Little to Big?
The development of fuel cells built around thin polymer membranes has generated interest in a wide range of applications for cars, homes, and portable devices. One of the unresolved questions, however, is whether experience in one area of fuel cell application, such as small electronics, benefits work in another, such as automotive fuel cells. This story from Technology Review highlights a case in point: a small fuel cell extracting its hydrogen from a novel fuel, sodium borohydride. If this technology proves out, will it resolve the hydrogen production, storage and distribution challenges that stand in the way of practical hydrogen fuel cell cars?
Fuel cells generate electricity through an electrochemical reaction of hydrogen and oxygen to make water. Supplying that hydrogen has been a problem, particularly where size is a factor and pressurized storage of hydrogen gas is inconvenient or unsafe. As the article indicates, many developers have focused on methanol, a simple alcohol that can be broken down relatively easily to give up its hydrogen content . Unfortunately, methanol--also known as wood alcohol--is both flammable and poisonous. In fact, it is more toxic to humans than gasoline, and there are unresolved questions about its biodegradability outside ideal laboratory conditions.

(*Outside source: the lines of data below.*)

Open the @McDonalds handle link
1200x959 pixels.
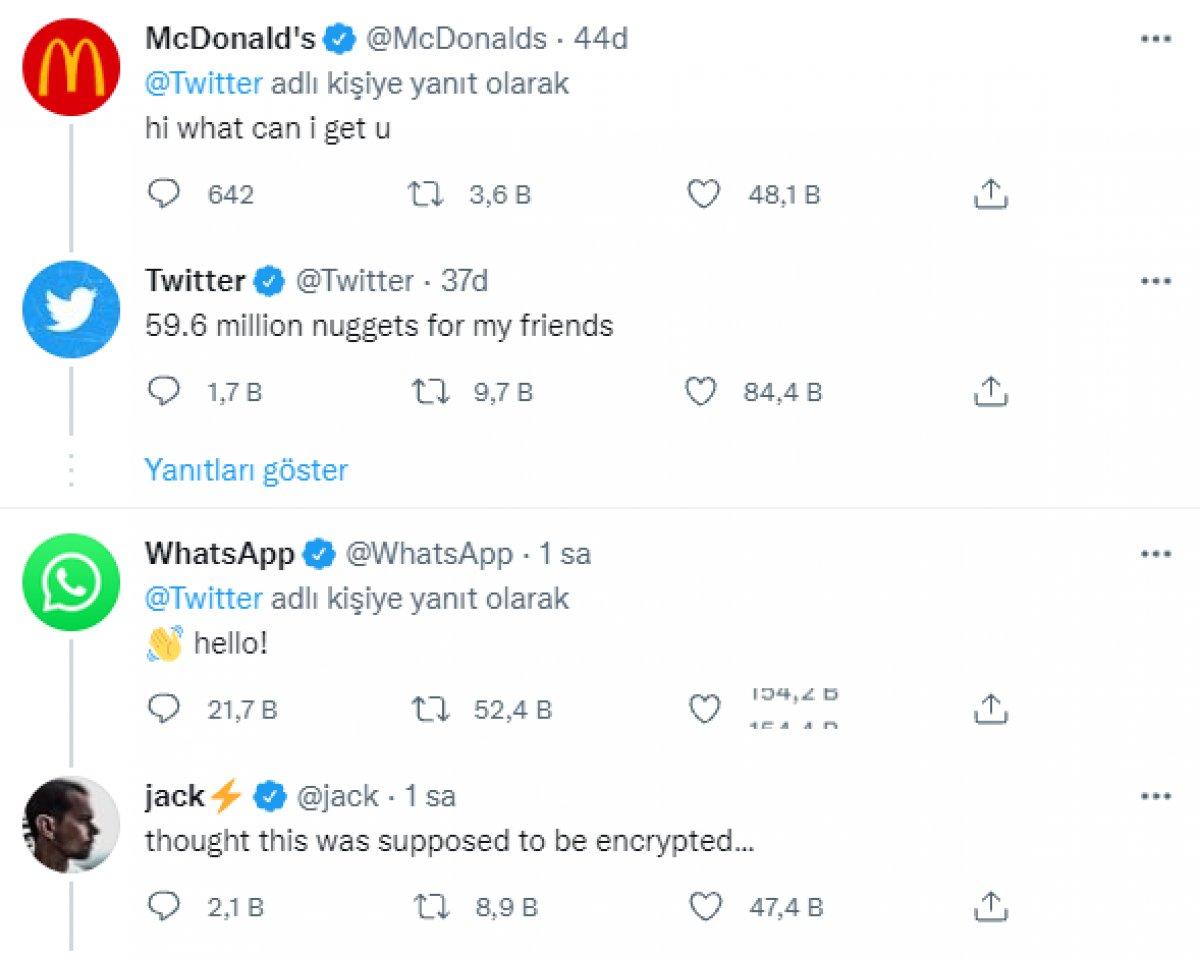[455, 39]
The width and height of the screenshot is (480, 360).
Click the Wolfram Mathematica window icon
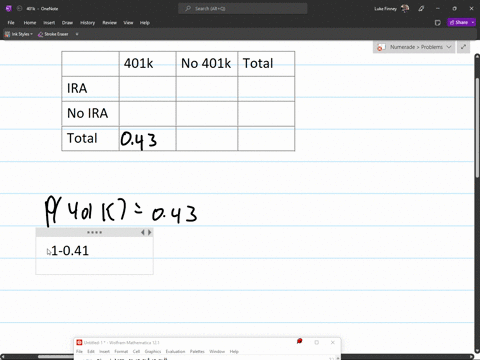[79, 342]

Millennium Cell, the company featured in the article, has proposed an alternative to methanol for small fuel cells, in the form of a relatively common inorganic chemical, sodium borohydride, which is made from sodium and borax. The borohydride reacts with water to produce sodium borate and hydrogen. The spent borate can then be stored and recycled to make more borohydride. I can see this working for small devices where energy density is more important than cost and efficiency, but there are two basic problems in trying to scale this idea up to cars.

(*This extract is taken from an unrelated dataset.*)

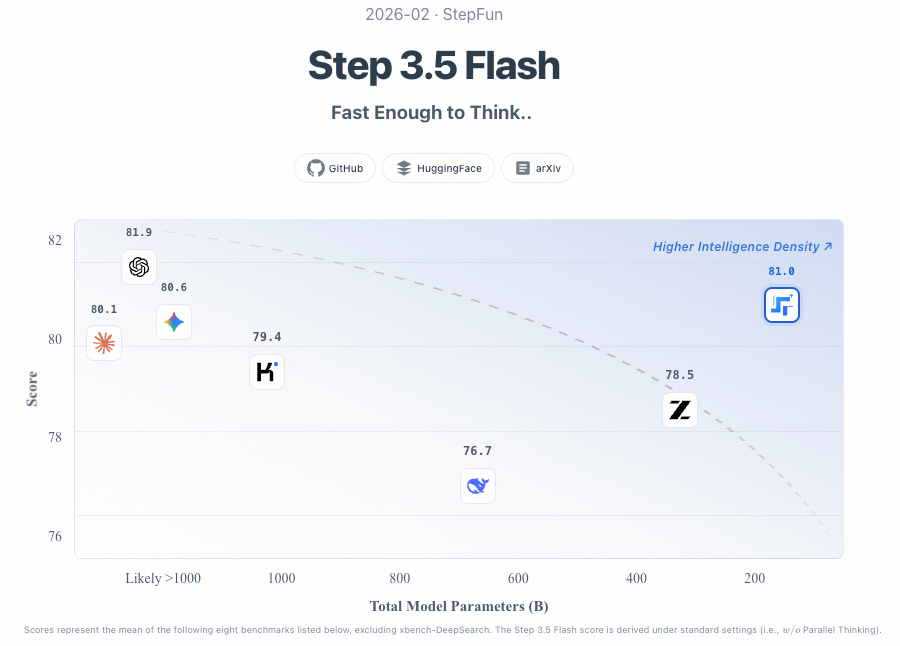Click the 81.0 score label

(782, 272)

As the company's own materials admit, current processes for making borohydride are expensive and inefficient. Advanced processes would have to be evaluated on the same kind of "well-to-wheels" basis as other ways to fuel a car. The more basic problem, though, seems to be weight. The great paradox of hydrogen for transportation is that the lightest element in the universe always seems to require heavy storage systems, either mechanical or chemical, to contain it. The amount of hydrogen by weight in this sodium borohydride system is around 4%, compared to about 7% for metal hydride storage. Imagine a gasoline tank for your car weighing 500 lb. empty, and you start to get the idea. With a higher proportion of vehicle weight devoted to hydrogen storage, your overall efficiency and payload will be lower.
This combination of high cost--or low energy efficiency--and high total weight compared to the amount of hydrogen stored look like compelling reasons why this approach might not be suitable at larger scales. As a result, I'm skeptical that liquid chemical solutions like borohydrate will turn out to be the answer for transportation. But for those of us worried about longer laptop and cellphone life, sodium borohydride fuel cells might well offer practical alternatives to methanol fuel cells and batteries. The market will sort that out.